Tron Legacy in IMAGE 3D is nothing less than a visual masterpiece of effects and appearance. From the fantastic looking multi-level lightcycle chases to the disc fighting scenes, this movie really made you feel like you were on the grid. Good sound effects and a nice sound track from Daft Punk helped in this regard as well. Much like the original movie did, this movie seems to have raised the bar on visual and cool effects.
However, also much like the original movie, where this movie falls a little short is with a very simple and predictable storyline.
Kevin Flynn (Jeff Bridges) who rose to power at the Encom company by the end of the first Tron movie gets married, has a son, loses wife, then mysteriously disappears – leaving a young boy to grow up without his father.

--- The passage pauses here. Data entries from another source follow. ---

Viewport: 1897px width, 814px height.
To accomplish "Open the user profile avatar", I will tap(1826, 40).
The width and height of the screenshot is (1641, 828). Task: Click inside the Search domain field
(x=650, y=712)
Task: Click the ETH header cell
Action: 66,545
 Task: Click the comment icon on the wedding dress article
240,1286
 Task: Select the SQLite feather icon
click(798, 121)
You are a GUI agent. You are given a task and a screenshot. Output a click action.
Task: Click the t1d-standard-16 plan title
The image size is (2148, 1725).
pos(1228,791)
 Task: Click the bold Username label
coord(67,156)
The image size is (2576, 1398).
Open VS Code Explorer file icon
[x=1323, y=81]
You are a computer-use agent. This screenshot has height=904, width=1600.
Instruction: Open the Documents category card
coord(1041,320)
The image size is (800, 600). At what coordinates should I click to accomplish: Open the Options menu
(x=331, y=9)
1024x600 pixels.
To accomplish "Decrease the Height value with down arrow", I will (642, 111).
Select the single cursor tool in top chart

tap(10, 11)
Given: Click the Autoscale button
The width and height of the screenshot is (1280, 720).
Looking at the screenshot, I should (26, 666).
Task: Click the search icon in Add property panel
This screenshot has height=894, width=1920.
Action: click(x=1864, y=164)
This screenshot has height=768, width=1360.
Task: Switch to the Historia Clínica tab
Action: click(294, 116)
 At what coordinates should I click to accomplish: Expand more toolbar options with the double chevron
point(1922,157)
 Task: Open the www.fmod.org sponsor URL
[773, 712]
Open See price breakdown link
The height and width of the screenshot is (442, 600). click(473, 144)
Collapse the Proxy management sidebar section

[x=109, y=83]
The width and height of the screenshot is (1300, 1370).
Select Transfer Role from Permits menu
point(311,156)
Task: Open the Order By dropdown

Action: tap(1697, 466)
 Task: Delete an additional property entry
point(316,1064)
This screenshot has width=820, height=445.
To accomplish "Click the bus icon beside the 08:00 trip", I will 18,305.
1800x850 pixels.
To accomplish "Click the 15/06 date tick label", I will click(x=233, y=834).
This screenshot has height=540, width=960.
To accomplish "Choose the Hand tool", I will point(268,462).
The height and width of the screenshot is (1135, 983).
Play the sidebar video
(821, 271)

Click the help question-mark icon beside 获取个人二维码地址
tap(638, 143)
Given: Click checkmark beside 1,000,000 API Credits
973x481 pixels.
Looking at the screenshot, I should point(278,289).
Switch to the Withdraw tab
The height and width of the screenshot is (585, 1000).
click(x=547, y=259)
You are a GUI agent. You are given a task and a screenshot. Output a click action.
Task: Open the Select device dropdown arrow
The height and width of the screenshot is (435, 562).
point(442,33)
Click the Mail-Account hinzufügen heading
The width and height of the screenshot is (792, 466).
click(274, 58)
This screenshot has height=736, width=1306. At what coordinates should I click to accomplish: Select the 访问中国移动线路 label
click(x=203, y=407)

Meanwhile, Enron (kind of a fictional version of Microsoft) has new players at its helm which apparently don’t include Alan Bradley, creator of the original Tron program and friend to Kevin Flynn. None of this though has much to do with the overall story of the movie, in fact very little of what goes on in the real world does. Instead the movie focuses on a civil war started on the grid, the virtual world that Kevin Flynn created and that later trapped him thanks to a rogue program named Clu. Clu is a clone of Kevin Flynn and is played by a digitally-altered Jeff Bridges to mimic his appearance in the original Tron movie. Clu controls the grid, seeking to expand his vision of perfection from the digital world to the real world.
Unaware that his father is trapped in a cyberspace civil war, Sam Flynn (Garrett Hedlund) grows up – and is lured onto the grid by Clu. There he meets an ISO, abnormal programs who spontaneously appeared on the grid. The chaos they engendered led to the break in the Flynn-Clu relationship that leads to civil war. Following Clu’s genocide of the ISO’s, only Quorra (Olivia Wilde) remains having found shelter with an exiled Flynn.
The plot isn’t bad, it’s just… predictable. There are some nice throwbacks to the original Tron movie. The son of Ed Dillinger, the guy who ran Encom in the first movie and was removed for essentially stealing all of Flynn’s ideas, is now the local hero at the company. (This honestly didn’t make sense – why the company would hire the son of a man they fired – but the real world had little bearing on the overall plot.) We also get to see a vintage lightcyle, the phrase “End of Line” tossed around a few times, and some replicas of the bit program at Flynn’s place. We also get to see Flynn’s Arcade again; it looks the same with the addition of a lot of dust and cobwebs.
I recommend that fans of the first movie make the trip to the theater. Pay the extra money to see it in IMAX 3D if you can. Much like AVATAR, this movie is visually pleasing to the eye and worth seeing in 3D.